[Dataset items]
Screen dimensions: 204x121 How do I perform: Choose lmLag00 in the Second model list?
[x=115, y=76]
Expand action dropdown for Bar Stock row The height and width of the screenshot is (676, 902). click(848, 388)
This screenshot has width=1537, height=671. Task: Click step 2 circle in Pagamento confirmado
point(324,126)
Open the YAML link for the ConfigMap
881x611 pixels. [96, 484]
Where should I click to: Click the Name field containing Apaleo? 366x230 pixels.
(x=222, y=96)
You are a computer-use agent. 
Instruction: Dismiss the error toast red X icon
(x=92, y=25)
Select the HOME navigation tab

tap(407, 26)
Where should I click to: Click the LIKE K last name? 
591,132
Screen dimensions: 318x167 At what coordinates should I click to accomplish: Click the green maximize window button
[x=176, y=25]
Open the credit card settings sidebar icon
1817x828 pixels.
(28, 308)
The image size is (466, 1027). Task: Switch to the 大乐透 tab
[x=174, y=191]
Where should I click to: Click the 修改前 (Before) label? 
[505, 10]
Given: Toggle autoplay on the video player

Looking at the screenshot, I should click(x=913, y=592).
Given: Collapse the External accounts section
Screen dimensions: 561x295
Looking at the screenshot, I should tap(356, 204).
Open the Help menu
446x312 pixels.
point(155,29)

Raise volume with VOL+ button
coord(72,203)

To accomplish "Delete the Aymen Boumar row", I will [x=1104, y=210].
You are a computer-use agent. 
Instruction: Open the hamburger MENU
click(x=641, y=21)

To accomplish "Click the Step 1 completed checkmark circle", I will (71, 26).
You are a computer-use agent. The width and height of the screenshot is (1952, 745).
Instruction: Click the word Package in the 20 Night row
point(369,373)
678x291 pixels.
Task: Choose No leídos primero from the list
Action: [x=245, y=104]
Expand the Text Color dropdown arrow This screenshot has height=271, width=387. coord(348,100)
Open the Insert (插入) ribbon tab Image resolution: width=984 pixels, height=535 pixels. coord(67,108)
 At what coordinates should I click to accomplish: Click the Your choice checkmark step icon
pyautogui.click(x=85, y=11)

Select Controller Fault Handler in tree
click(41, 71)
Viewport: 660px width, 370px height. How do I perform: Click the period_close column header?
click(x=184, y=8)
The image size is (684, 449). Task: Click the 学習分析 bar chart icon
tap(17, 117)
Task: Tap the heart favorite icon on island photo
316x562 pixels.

BRIEF> Find "will" in the preceding records. Copy each line that holds it.

SOLVED PROBLEM>
To accomplish "Delete the Aymen Boumar row", I will [x=1104, y=210].
To accomplish "Click the Step 1 completed checkmark circle", I will (71, 26).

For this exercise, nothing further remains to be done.